Wer noch Fotos von Fußball-Ereignissen, Motocross-Rennen, vom (Rad-)Sport hat, soll sie wie auch alle anderen älteren Bilder vom Leben in Mittel-Gründau bitte zum Erzählabend mitbringen. Zur Vorbereitung der 800-Jahrfeier werden sie dringend gebraucht.

 

Beim 83. Erzählabend im November wird es um die Ursachen für den Niedergang der Landwirtschaft im Gründau-Tal und den benachbarten Tälern gehen. Neben den alten Grenzsteinen verschwinden zur Zeit immer mehr Fruchtbarkeits-Symbole an den Hofeingängen.  Dort standen sie zu dritt und gaben ihren Segen beim Aus- und Einfahren. Wer welche kennt, soll sie schon Mal fotografieren und die Bilder dann mitbringen.

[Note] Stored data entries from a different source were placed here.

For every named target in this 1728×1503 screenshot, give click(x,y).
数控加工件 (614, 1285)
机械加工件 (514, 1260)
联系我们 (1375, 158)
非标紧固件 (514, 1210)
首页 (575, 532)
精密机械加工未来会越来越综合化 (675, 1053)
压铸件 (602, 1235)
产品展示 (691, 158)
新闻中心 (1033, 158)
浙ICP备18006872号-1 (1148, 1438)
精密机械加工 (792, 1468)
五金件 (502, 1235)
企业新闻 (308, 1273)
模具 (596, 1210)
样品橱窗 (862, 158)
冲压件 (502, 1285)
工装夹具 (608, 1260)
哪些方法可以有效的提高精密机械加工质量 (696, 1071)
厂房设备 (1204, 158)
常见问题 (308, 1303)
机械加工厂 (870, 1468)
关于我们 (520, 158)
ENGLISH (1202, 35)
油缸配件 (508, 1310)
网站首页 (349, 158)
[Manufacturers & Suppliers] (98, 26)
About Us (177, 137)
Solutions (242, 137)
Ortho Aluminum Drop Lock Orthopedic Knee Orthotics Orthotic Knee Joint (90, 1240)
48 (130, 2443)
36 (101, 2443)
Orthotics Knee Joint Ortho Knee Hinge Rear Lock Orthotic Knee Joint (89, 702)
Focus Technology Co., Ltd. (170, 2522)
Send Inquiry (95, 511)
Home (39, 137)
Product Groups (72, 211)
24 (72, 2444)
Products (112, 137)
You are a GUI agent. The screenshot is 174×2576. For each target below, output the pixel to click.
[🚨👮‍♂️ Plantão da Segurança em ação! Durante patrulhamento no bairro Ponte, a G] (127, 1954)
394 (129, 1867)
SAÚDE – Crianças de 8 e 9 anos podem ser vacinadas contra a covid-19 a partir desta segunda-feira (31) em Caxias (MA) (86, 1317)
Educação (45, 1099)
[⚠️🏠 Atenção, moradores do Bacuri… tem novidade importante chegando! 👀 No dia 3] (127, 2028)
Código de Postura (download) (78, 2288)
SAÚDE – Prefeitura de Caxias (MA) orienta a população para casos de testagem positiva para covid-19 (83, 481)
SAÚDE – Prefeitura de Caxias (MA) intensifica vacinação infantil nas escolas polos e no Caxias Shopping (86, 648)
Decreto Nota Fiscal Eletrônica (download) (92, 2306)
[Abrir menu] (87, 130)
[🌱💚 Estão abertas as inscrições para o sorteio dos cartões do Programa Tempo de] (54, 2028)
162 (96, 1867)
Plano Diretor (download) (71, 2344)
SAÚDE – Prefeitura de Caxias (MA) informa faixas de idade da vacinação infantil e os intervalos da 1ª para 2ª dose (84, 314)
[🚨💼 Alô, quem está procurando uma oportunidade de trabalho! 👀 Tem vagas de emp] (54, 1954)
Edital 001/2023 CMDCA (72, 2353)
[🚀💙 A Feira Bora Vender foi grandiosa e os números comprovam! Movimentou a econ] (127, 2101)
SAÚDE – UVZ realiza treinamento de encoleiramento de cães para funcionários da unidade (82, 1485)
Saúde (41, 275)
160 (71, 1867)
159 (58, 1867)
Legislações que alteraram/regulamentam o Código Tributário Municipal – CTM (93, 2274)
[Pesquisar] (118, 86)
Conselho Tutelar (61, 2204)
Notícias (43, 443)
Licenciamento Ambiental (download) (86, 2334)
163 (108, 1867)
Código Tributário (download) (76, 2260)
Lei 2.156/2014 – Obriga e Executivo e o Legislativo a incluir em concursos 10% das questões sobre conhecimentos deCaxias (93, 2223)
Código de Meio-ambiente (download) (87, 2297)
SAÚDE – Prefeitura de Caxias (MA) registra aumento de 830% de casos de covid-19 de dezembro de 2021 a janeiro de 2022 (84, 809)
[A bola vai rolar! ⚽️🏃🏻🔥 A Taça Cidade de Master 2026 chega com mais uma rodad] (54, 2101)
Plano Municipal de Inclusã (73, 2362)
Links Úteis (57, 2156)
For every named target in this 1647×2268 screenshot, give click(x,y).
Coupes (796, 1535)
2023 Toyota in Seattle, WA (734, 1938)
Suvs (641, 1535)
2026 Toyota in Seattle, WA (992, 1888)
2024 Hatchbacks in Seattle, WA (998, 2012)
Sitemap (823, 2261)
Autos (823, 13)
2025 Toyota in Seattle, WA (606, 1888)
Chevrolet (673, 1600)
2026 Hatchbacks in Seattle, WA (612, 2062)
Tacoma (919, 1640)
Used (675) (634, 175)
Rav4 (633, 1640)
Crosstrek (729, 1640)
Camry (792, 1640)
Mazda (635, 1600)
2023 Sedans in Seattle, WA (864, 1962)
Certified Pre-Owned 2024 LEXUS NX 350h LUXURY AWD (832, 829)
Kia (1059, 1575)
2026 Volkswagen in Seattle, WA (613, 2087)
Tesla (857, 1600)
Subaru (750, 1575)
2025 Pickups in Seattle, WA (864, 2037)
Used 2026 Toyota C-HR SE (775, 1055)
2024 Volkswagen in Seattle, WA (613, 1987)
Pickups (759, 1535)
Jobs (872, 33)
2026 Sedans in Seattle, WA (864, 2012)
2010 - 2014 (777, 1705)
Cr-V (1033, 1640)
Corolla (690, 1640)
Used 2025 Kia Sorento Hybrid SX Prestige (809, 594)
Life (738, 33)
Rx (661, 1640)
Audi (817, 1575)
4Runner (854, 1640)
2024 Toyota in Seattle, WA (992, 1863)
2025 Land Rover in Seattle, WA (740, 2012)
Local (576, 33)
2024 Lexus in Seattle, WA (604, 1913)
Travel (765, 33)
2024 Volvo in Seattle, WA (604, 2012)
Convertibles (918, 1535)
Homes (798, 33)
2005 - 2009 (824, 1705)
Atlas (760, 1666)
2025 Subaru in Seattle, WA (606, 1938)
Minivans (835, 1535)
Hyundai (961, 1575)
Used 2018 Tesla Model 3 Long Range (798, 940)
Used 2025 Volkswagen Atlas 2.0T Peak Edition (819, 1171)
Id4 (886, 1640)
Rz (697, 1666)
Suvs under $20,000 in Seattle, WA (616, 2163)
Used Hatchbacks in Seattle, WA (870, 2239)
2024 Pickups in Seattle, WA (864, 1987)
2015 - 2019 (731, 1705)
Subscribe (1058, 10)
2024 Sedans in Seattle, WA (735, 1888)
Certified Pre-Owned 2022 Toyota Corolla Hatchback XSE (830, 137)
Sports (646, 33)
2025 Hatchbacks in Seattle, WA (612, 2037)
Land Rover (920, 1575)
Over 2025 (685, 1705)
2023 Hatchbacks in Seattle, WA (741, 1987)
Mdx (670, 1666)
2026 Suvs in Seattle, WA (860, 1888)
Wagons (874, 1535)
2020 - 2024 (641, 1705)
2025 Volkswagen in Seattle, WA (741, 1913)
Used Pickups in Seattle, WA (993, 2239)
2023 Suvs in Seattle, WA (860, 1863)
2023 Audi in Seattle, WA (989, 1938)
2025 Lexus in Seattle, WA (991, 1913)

(Wenigstens sind die Störche wieder zahlreich da, aber der Landwirtschaft nützen die leider nicht direkt :-0)))))

 

HIER EIN RÜCKBLICK AUF DEN 81. ERZÄHLABEND:

150 Jahre Bahnhof, 100 Jahre Radsport, 90 Jahre “HARTZ4” in Mittel-Gründau

http://www.barth-engelbart.de/?p=199083

150 Jahre Bahnhof Mittel-Gründau

Wie sind die Menschen aus Mittel-Gründau nach Breitenborn zu den Steinbrüchen,  nach Trais-Horloff zum Braunkohle-Bergbau, nach Gießen, Gelnhausen, Hanau, Frankfurt und Höchst zur Arbeit gefahren. Trotzdem es seit 1869 vom Bahnhof Mittel-Gründau die Verbindungen nach Gießen und Gelnhausen/Hanau/Fulda gab, fuhren viele Mittel-Gründauer mit dem Fahrrad, weil die Bahn zu teuer war – oder in den 1920ern mit dem Uffelmann’schen Bus legal nach Nieder-Mittlau an den Bahnhof oder illegal direkt nach Hanau – und von dort weiter nach Frankfurt zur Casella, zum ADLER im Gallus, zur FMA-Pokorny oder zu den Farbwerken Hoechst. usw.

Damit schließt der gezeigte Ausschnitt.